Resumo: Governo de Angola lança projeto de construção de habitação social para antigos combatentes e portadores de deficiência em cinco províncias. Iniciativa visa melhorar condições de vida e garantir realojamento digno.
Pontos-chave
O Presidente da República autorizou, por despacho oficial, a contratação simplificada para a construção de habitações sociais destinadas ao realojamento de antigos combatentes e portadores de deficiência, com intervenções previstas nas províncias do Icolo e Bengo, Bengo, Bié, Moxico e Cunene; a medida procura responder a reivindicações históricas e corrigir precariedades habitacionais que persistem há décadas.
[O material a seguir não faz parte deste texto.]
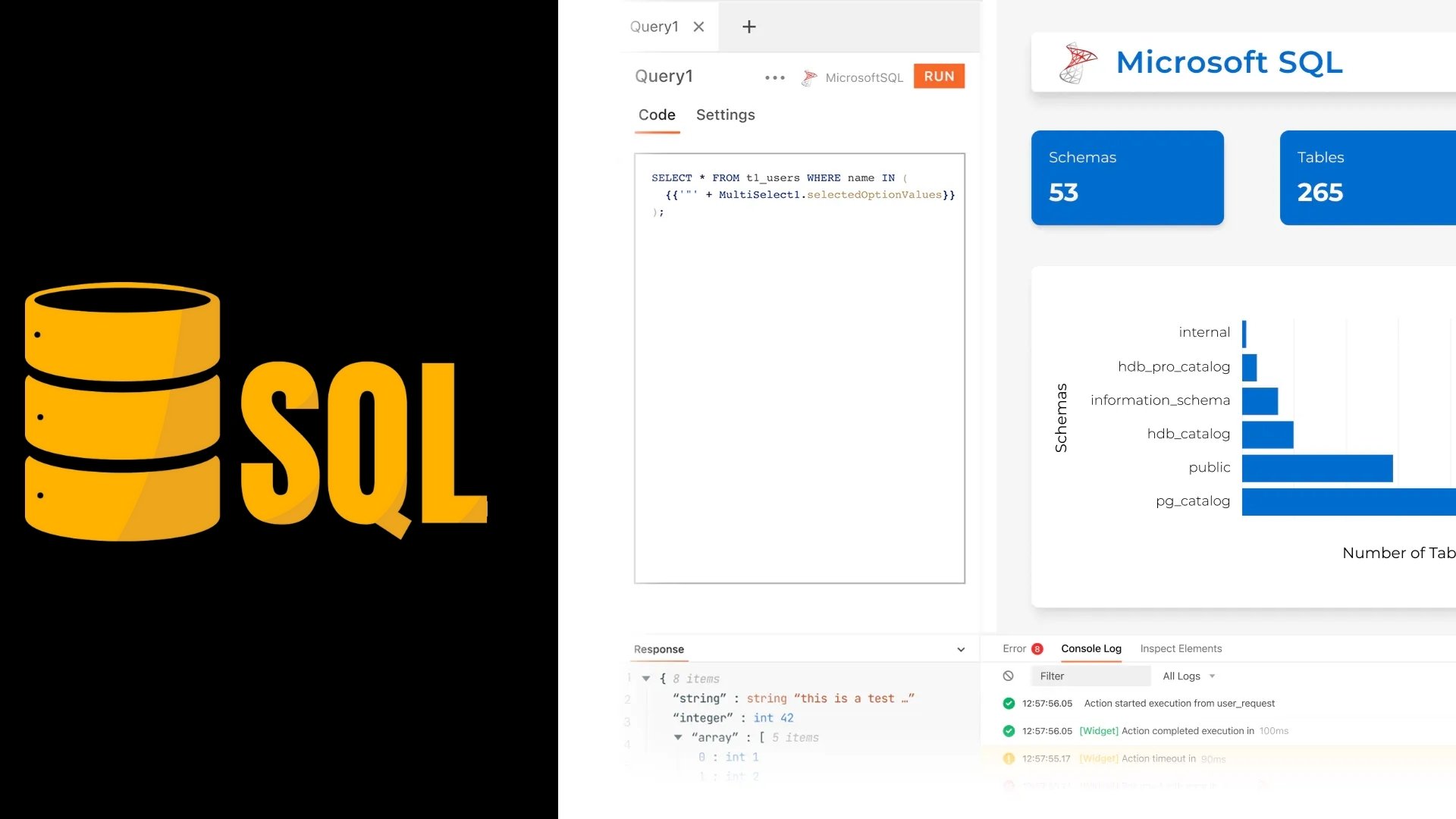Click the Microsoft SQL header logo

coord(1078,62)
O projeto, segundo documentos oficiais, inclui verbas para estudos, fiscalização e execução das obras, com contingenciamento orçamental específico; a aposta é na inclusão social e no reconhecimento do contributo desses cidadãos, prevendo-se impacto direto na qualidade de vida das famílias, redução de vulnerabilidades e melhoria do acesso a infraestruturas básicas nas comunidades beneficiadas.
Organizações representativas dos antigos combatentes têm alertado para a exclusão de muitos beneficiários em cadastros e para atrasos no pagamento de pensões, fatores que aumentam a fragilidade socioeconômica; a construção de casas próprias é apresentada como resposta prática que pretende oferecer segurança habitacional, dignidade e maior estabilidade para veteranos e seus familiares nas províncias abrangidas.
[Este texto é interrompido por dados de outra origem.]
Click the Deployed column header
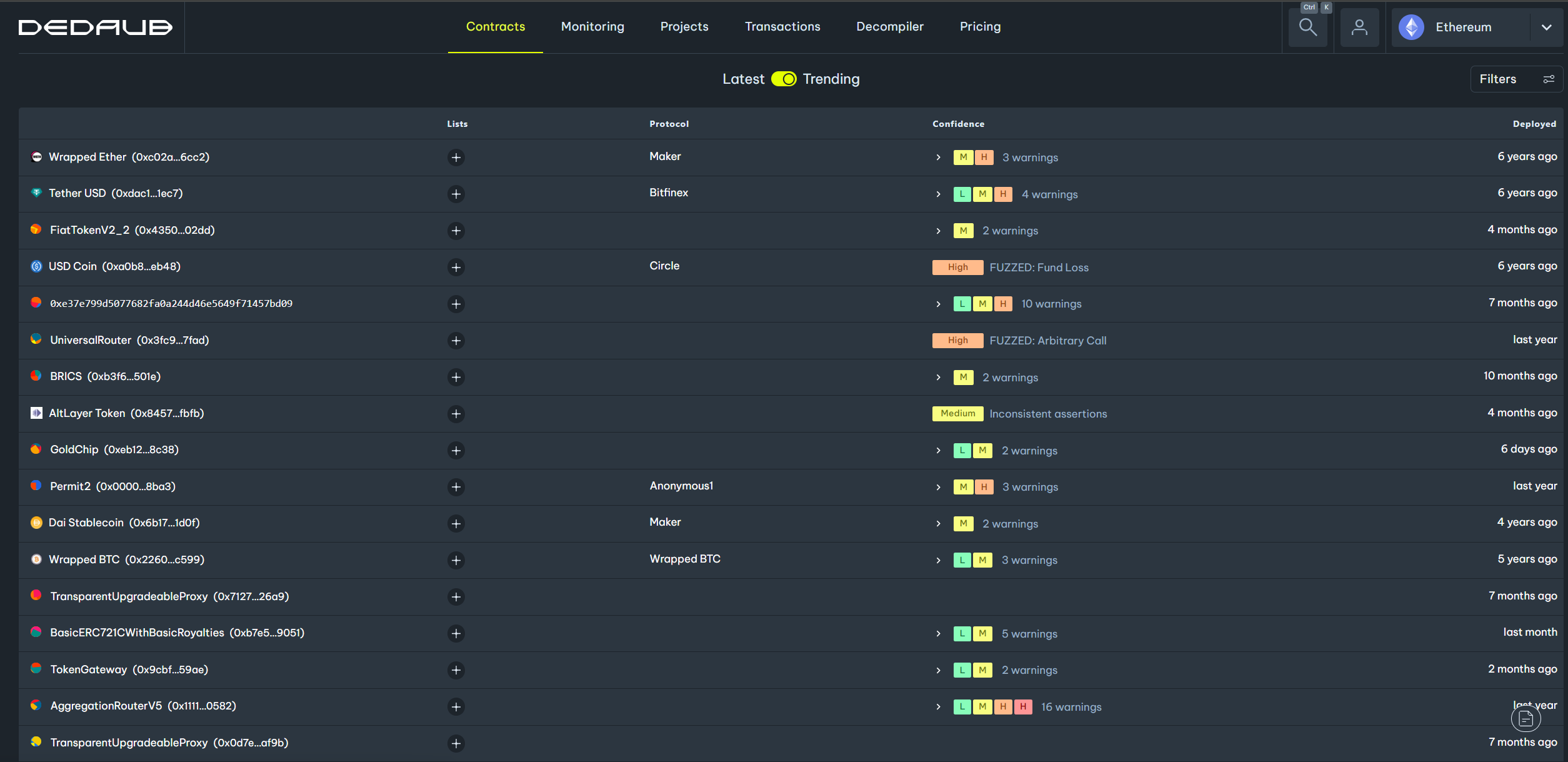The width and height of the screenshot is (1568, 762). tap(1534, 124)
A execução das empreitadas ficará a cargo dos órgãos competentes, com delegação de competências ao ministro das Obras Públicas, Urbanismo e Habitação para celebração e assinatura de contratos, fiscalização e eventual subdelegação; o acompanhamento técnico e o cumprimento de prazos são destacados como essenciais para garantir qualidade e transparência durante todo o ciclo do projeto.
Além do realojamento, o governo afirma que estas ações contribuem para reduzir desigualdades sociais e reconhecer o contributo histórico dos antigos combatentes na luta pela independência; espera-se que a iniciativa promova inclusão e condições de vida sustentáveis, sendo também prevista a inscrição do projeto no PIP/OGE de 2026 para assegurar financiamento e continuidade administrativa.